FEC -  Folia Electronica Classica (Louvain-la-Neuve) - Numéro 28 - juillet-décembre 2014


 

La Fuite de la Sainte-Famille en Égypte chez Jean d’Outremeuse.

Un épisode de l’Évangile vu par un chroniqueur liégeois du XIVe siècle

 

par

Jacques Poucet

 

Professeur émérite de l'Université de Louvain

Membre de l'Académie royale de Belgique
<jacques.poucet@skynet.be>

 


[Note liminaire: Une sélection de textes apocryphes figure dans l'Introduction, accompagnée de quelques informations bibliographiques et chronologiques.]


 

DeuXième partie : COmmentaire

 

Chapitre I : Le massacre des enfants (§ 2-12)

           

           

Fig. 1. Le Massacre des Saints Innocents

Vitrail de la Basilique Saint-Denis à Saint-Denis

Source 

 

L’épisode du Massacre des Saints Innocents fait encore aujourd’hui partie intégrante de l’imaginaire chrétien. Son historicité est généralement remise en question, tout comme d’ailleurs celle de la fuite en Égypte. Mais, rappelons-le, nous ne faisons pas l’histoire des événements mais celle des légendes.

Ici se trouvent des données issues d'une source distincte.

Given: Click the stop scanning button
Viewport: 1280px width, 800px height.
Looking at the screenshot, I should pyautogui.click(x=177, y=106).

Relevons toutefois quelques éléments d'information : le fait que les enfants soient célébrés comme des saints martyrs par les Églises (28 décembre en Occident ; 29 décembre en Orient) ne constitue en rien une preuve de leur existence historique ; Flavius-Josèphe est muet sur cet épisode et, si l’historien païen Macrobe (Saturnales, II, 4, 11) évoque bien un massacre d’enfants de moins de deux ans perpétrés par Hérode, il s’agit d’un témoignage du Vème siècle. Paul L. Maier, qui a beaucoup travaillé sur le sujet, note sobrement : « Most recent biographies of Herod the Great deny it entirely » (Paul L. Maier, Herod and the Infants of Bethlehem, dans E.J. Vardaman [Éd.],  Chronos, Kairos, Christos II, Mercer University Press,‎ 1998 [p. 169-189], p. 170). Pour sa part, J. Ratzinger (L’enfance de Jésus, Paris, 2012, p. 156) écrit : « Nous ne savons rien sur cet événement selon des sources non bibliques, mais, considérant toutes les cruautés dont Hérode s’est rendu coupable, cela ne démontre pas que ce forfait ne se soit produit ».

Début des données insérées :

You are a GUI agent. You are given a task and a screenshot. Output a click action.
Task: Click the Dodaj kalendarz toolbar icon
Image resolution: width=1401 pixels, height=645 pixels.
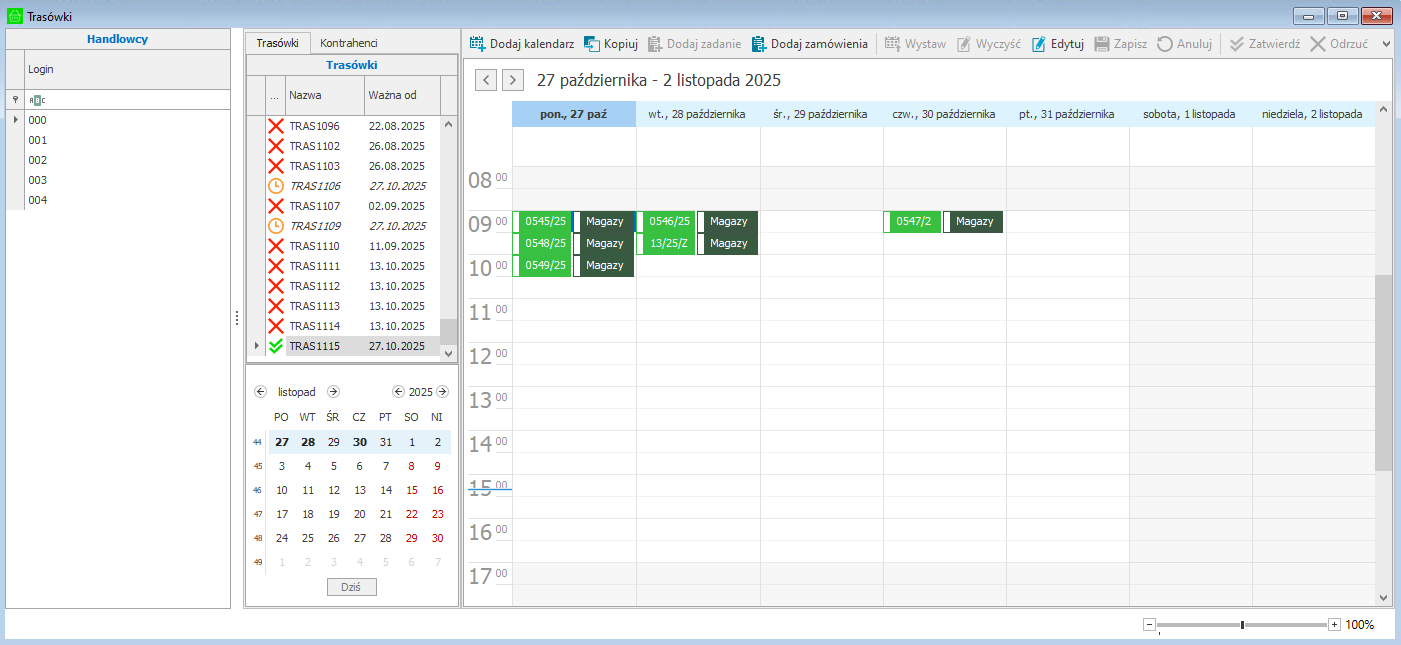[478, 44]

Les mentions dans les écrits canoniques et apocryphes

Matthieu (2, 16-18) est le seul des évangélistes à faire état de cette décision d’Hérode. Il l’a mise en rapport avec la prophétie de Jérémie (XXXI, 15) décrivant Rachel pleurant ses enfants réunis à Rama avant leur départ en exil à Babylone. Rachel était inhumée non loin de Bethléem (Gen., XXXV, 19) et l’évangéliste l’imagine sortie de son tombeau et accompagnant de ses cris ceux poussés par les mères des enfants. Le § 5 de Jean d’Outremeuse est tiré du récit évangélique.

            Le sujet est très présent chez les apocryphes, tantôt sous une forme très condensée comme dans le Protévangile de Jacques (XII, 1) et l’Évangile du Pseudo-Matthieu (XVII, 1), tantôt sous une forme amplifiée comme dans le Livre arménien de l’Enfance (ch. XIII), qui fait la part belle à l’imagination orientale. On en jugera par cet exemple.

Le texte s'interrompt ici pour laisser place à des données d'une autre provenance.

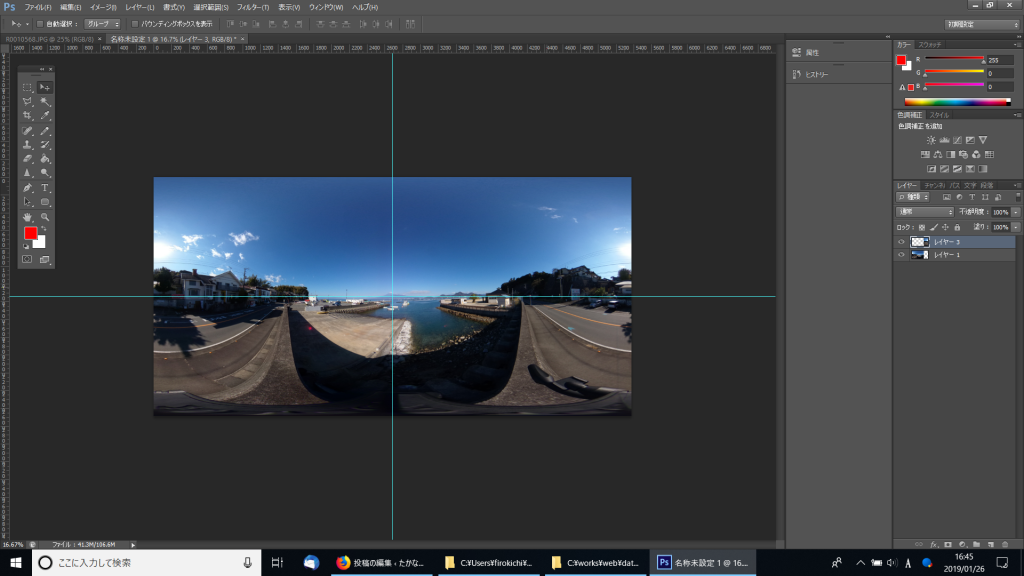
Task: Hide レイヤー 3 using eye icon
Action: click(x=901, y=242)
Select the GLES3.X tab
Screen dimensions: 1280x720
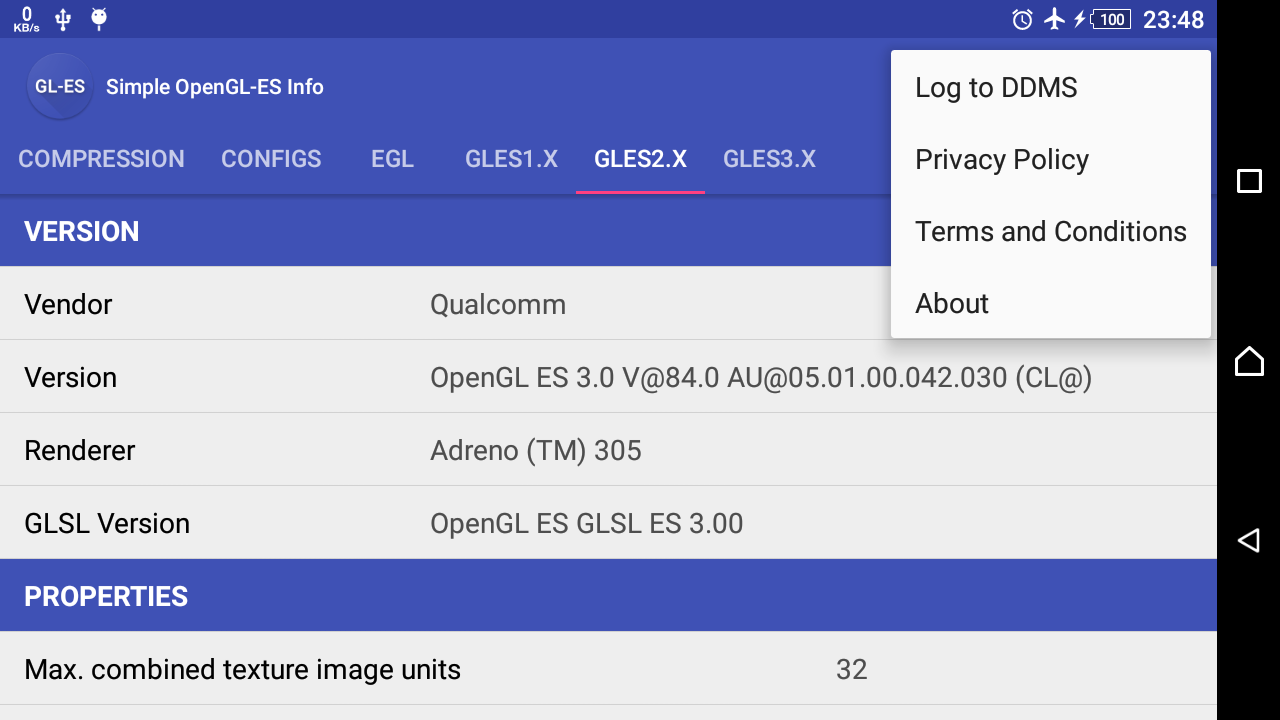(x=769, y=159)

Hérode lance à la recherche de Jésus une armée d’un million d’hommes qui circulèrent « dans toute l’étendue de l’empire », expression qui doit désigner les cantons du royaume, car les recherches furent menées dans quatre-vingt trois (ou quatre-vingt quatre, selon les variantes des manuscrits) villages. Les soldats tuèrent tous les enfants qu’ils y trouvèrent, au nombre d’environ mille trois cent soixante (ou mille quatre cent soixante, d’après les variantes). Curieusement on n’alla pas fouiller à Bethléem, qu’on avait décrite à Hérode comme une cité en ruines, alors qu’en réalité Jésus et les siens y étaient encore. Pour le rédacteur du Livre arménien de l’Enfance, la Sainte-Famille, dissimulée dans les ruines, ne partit en Égypte qu’après le massacre.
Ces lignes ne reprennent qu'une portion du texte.